The group asks what items they want. Barry answers “The head of our leader Jo-Ann, the three gold wands and the tracking device.” They explain that these items are needed for them to leave the island. “When you meet with Morgarth,” asks Cassie. “Correct, he is our only way off the Island,” answers Barry. Given the current hostilities, the group is obviously reluctant about giving them anything, until Barry says that they will not need the items until two mornings later, and could come up with a designated meeting place to give them the items then. “You would trust us to do that?” asks Narg. “We would trust his word” answers Barry, pointing to Isaiah (Isaiah's having kept Lono from killing this man has apparently made a favorable impression). 
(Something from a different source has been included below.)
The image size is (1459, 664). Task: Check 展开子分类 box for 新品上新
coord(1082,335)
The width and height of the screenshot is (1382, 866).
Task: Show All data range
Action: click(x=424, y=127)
Luekia is still totally opposed to any deal. Cassie adamantly refuses to give back the head, reminding the group of how many past dead enemies have returned to attack them. The party questions why these two really want her back, with Barry giving an unconvincing story about their past association with her and sense of obligation. Kenneth finally reveals that they need her head back in order to cast a Speak with Dead to find the place and time to meet Morgarth at, as she knows it and they don’t. This revelation seems to elevate a lot of the tension in the room, with the group saying that they will allow Barry to cast that spell now, for all of them to hear the answer, and then they will have a deal. Barry says that would be good, and that they have other valuable information about the other enemies. 

Luekia again objects, saying “we already know the other information they have. That Roger has returned to Southpoint Island with the Balrog, dragon and chimera, and that the enemy are at the school are heading east, and think we are at the city atop the mountain.” Barry and Kenneth are surprised at the party knowing all of this. 

Kenneth adds “That is all true. But we can also help you in other ways, as they have sent us on two hours ahead of them as scouts. Our team used this particular cabin as our headquarters for the three days up until yesterday morning, and know how we left it. When they reach the main road out front we could tell them that there was no evidence of you here, and then later find fictitious tracks up to the mountain, as I am the only one of either group with any tracking abilities.” 

Mojo presses “And why would you do this. You’re all working for Morgarth.” “We’ve never even met the man,” answers Barry, continuing with “You’ll also note that our team was always on a different mission than the rest. The other nine teams had a mission to defeat you. Our mission was only to obtain the fifteen of Morgarth’s magic items that your group had.” Fiona, remembering the attack on her and Parisi by this team at the school three days earlier, reminds them of that. 

“Our assassin was after the magic belt, that was the sole objective of that attack,” states Barry. Blip is still opposed to returning the Tracking Device to them, as it tracks her broom. She suggests “If we give it back, let’s break it first.” Barry answers “That won’t matter, as Morgarth has many more. We need it intact, and the wands, to show that we were not defeated.” 

Cassie suggests giving back two wands, but firing off the third prior to that. Barry adds “We obviously would want all three to declare us the winners, however I suppose we accurately could claim that you got one wand from Jo-Ann.” Guice comments “Does this mean if we have all of the wands we will be declared the winners?” 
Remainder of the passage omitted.